What you need to do => In the data, find each line where the word "size" appears and list that line.

***

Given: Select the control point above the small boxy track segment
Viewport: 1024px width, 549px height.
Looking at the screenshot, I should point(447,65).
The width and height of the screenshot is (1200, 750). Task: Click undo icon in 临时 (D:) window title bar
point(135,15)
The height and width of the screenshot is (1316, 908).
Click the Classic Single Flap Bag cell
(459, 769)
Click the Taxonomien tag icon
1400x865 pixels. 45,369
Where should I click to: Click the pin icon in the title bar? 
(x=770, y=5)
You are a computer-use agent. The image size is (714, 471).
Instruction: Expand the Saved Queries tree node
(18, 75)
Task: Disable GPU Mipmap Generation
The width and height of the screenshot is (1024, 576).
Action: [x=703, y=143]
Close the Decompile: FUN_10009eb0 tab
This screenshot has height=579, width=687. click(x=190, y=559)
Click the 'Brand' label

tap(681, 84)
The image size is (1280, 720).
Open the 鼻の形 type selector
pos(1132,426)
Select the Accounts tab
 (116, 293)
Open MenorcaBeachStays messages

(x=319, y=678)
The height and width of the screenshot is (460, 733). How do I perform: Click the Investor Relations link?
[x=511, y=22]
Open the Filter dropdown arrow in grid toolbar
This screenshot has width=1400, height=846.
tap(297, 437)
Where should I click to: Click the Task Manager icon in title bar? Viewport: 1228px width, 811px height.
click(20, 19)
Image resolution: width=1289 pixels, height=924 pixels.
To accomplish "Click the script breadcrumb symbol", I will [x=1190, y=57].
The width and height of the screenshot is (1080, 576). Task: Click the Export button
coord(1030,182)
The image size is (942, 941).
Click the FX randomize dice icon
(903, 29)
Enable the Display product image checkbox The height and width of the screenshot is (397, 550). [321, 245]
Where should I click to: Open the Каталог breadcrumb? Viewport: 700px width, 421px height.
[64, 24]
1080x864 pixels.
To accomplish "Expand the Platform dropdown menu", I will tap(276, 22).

***

Answer to the exercise =>
You are a computer-use agent. The image size is (714, 471).
The image size is (1280, 720).
The image size is (942, 941).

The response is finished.